# [EXERCISE DESCRIPTION]
From the line that holds "Open the 卖光 product link" down to the last line of the listing below, transcribe exactly and only those lines. Leave pictures out.

*** Opening of THE DATA ***

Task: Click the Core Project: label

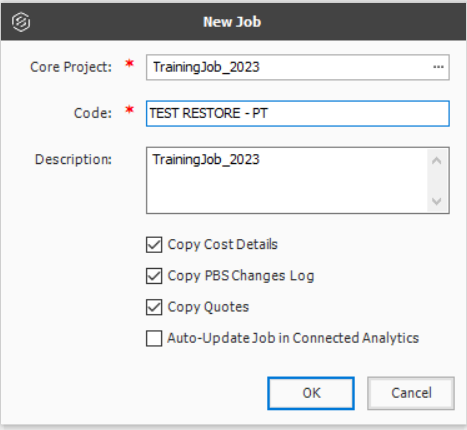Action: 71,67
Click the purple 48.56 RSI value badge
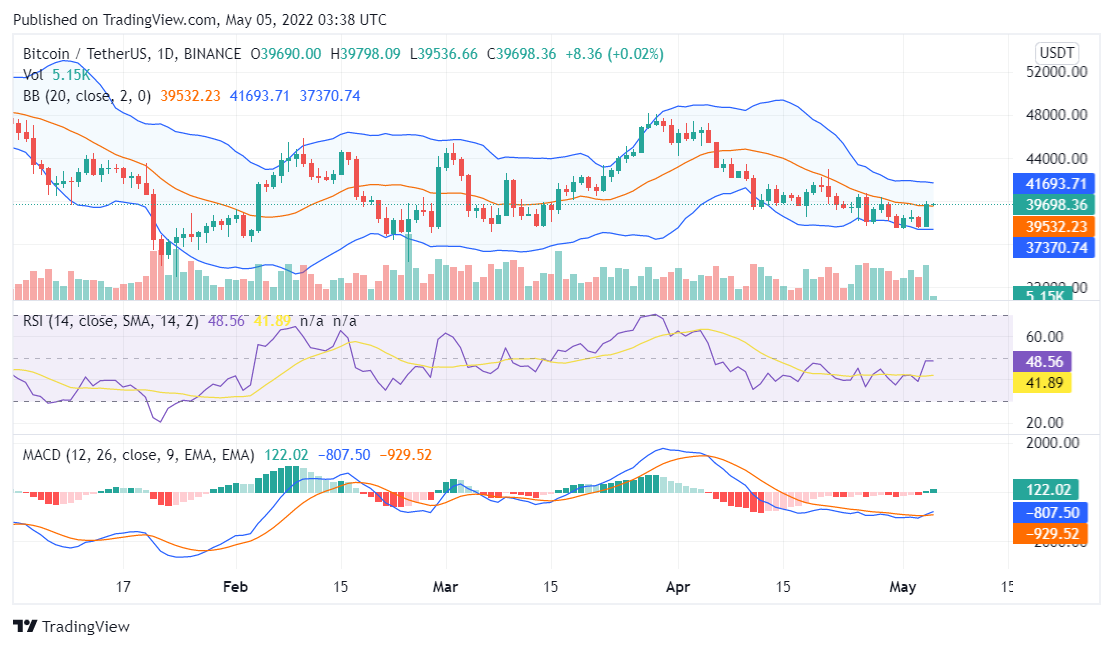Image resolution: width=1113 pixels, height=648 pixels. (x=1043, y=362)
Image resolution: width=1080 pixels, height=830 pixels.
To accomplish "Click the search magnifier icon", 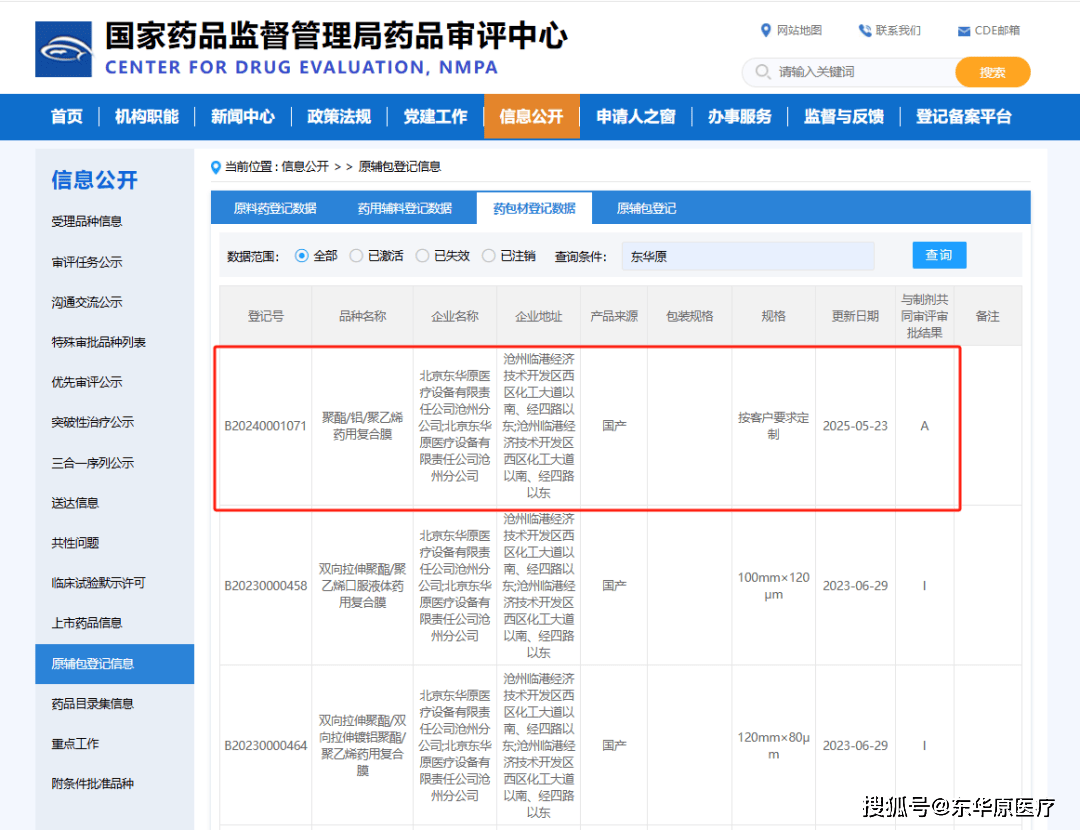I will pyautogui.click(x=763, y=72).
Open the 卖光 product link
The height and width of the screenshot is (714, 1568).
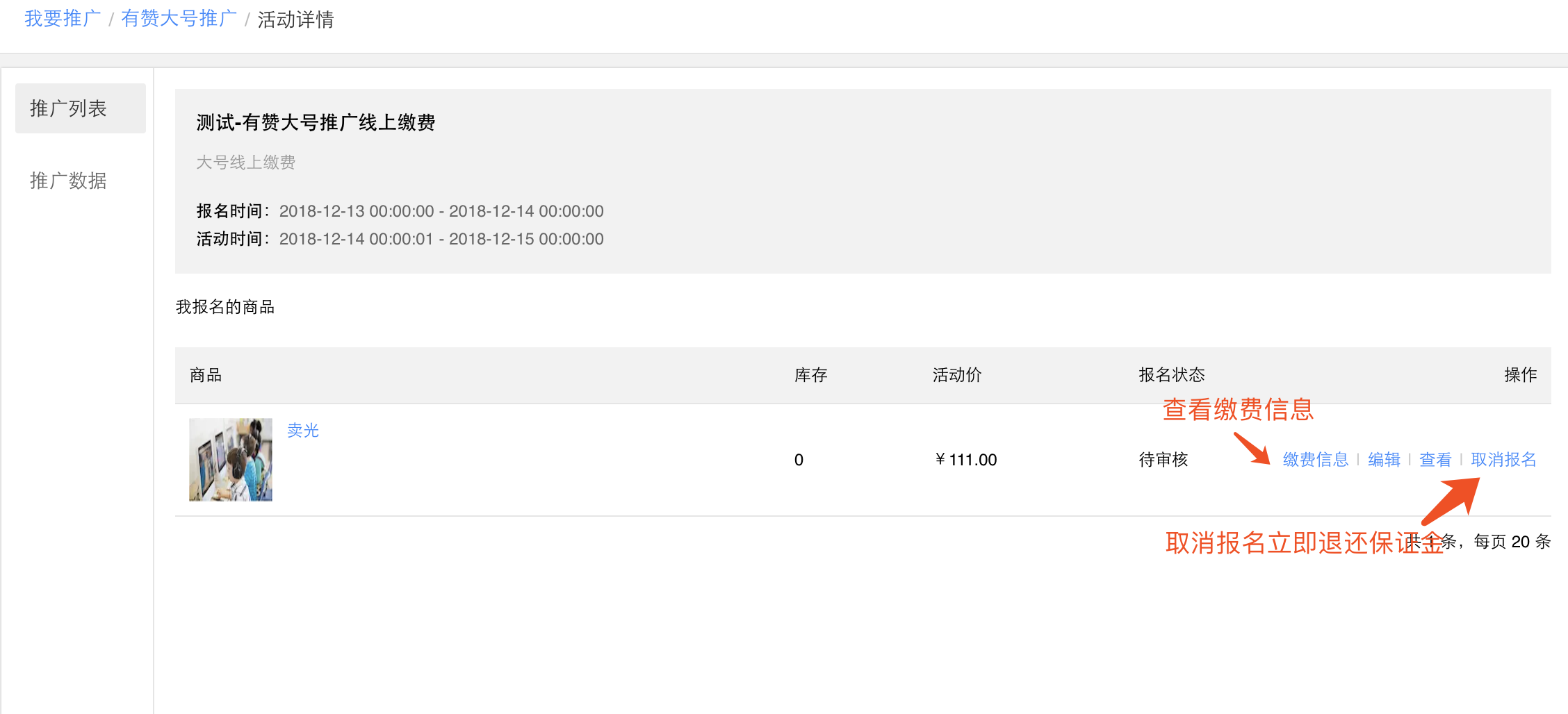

*** Close of THE DATA ***

# [OUTPUT]
Open the 卖光 product link
The height and width of the screenshot is (714, 1568).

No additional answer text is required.